Farm Vacations

I was visiting my friend Marguerite Manning in her Assiniboine Avenue office. She was telling me about a good time on one of Manitoba’s vacation farms during an inspection as Executive Director of the Manitoba Farm Vacations Association

“I wish I could be doing what you are doing,” I said. (I was between jobs.)

Her eyes lit up.

“Get your paperwork in because I’m retiring,” she said.

I brought her my resume, which she faxed to MFVA President Kathleen Jorgenson in Morris, Manitoba.

Next day I got a call: “You have to go to Morris tonight. Kathleen wants to interview you,” Marguerite said. The following week there was an MFVA board meeting and I got the job.

It was great. It took me to some of Manitoba’s nicest farms where the meals were great and the company inspiring, as I heard farmers talk about life in the country.

The MFVA was one of 10 provincial associations across Canada, so I went to annual conventions from west to east to meet my counterparts. Local fare was always on the tables of restaurants where we enjoyed each other’s company.

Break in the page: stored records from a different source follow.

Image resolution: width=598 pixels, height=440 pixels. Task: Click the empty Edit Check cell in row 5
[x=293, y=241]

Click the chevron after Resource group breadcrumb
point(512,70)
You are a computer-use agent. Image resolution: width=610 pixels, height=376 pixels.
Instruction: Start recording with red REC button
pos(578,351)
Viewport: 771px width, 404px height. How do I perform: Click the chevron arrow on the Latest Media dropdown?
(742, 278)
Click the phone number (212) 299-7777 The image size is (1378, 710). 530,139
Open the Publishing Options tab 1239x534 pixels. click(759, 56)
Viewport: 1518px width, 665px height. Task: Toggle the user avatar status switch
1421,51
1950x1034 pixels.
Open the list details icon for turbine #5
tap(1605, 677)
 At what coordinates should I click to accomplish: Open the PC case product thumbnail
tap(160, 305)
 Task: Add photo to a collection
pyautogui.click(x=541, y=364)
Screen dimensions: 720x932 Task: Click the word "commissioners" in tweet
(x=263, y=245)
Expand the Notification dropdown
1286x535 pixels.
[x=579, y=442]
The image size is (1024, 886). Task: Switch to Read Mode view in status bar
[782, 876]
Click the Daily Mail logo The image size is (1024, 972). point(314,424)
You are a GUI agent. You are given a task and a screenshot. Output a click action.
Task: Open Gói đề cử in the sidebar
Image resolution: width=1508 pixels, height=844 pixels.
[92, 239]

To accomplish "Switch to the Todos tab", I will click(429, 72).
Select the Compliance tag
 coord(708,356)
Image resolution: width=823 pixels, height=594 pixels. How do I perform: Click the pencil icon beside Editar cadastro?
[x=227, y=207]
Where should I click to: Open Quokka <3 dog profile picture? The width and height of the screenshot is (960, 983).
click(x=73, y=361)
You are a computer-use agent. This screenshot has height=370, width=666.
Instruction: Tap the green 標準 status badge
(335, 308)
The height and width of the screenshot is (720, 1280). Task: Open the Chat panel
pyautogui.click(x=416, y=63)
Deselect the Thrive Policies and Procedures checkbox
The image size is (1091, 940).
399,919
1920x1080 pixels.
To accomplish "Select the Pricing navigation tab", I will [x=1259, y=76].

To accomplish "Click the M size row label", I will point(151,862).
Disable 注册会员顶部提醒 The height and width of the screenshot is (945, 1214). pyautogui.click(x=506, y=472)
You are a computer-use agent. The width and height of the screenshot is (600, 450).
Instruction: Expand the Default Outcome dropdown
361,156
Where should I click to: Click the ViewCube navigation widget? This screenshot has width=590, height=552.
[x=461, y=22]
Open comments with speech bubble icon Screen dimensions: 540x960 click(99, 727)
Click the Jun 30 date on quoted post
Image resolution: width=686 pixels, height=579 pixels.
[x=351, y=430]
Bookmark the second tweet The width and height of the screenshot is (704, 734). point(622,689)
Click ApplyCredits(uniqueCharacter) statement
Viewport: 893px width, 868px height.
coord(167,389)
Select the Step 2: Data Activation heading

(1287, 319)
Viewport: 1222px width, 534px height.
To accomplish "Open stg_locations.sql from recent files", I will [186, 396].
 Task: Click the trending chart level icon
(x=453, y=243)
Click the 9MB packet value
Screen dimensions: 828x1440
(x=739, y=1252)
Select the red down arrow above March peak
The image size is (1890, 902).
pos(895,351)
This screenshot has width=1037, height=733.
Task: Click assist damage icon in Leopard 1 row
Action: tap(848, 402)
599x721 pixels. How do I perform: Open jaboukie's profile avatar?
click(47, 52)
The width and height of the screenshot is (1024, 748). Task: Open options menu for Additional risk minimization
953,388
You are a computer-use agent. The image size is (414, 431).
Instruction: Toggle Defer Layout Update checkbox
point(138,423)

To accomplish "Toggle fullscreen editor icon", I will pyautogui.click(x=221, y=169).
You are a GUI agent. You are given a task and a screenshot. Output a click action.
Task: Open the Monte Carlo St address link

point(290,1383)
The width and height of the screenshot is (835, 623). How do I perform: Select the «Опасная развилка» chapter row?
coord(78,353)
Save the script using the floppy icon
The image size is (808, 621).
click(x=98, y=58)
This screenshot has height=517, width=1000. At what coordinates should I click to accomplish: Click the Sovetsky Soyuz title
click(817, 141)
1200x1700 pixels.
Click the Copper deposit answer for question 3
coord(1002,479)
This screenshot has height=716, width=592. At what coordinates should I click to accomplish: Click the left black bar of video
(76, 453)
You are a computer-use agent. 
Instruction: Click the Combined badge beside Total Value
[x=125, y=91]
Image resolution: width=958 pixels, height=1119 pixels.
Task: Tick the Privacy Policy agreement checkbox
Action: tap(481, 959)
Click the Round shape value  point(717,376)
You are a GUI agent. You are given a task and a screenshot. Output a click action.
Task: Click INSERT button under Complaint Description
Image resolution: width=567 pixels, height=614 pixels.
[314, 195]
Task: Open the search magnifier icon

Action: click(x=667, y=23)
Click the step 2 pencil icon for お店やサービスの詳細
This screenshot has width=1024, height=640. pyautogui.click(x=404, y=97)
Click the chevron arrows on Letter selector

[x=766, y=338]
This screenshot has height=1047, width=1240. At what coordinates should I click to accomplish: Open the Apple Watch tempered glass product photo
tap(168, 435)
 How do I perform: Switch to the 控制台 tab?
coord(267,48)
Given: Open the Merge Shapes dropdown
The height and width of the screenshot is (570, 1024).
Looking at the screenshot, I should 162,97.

Sometimes I reserved a farm meal for 12 when my family gathered for a reunion. I often took visitors from far away to Deerbank Farm in Morris.

There was a travel branch attached to the MFVA, which my late wife Diane managed, taking people on tours to the Maritimes and European destinations.

Eventually my tenure with the MFVA ended, but my friendship with the Jorgensons lasted.. Later in life, after Ed died in 1995, I moved into Deerbank’s granny suite.

It was a big funeral in the Morris United Church when Kathleen died in 2020, grieved by her son and seven daughters.

Her years as president were at the height of the popularity of farm vacationing in Manitoba, and I was lucky to be associated many years with Manitoba’s salt-of-the-earth people.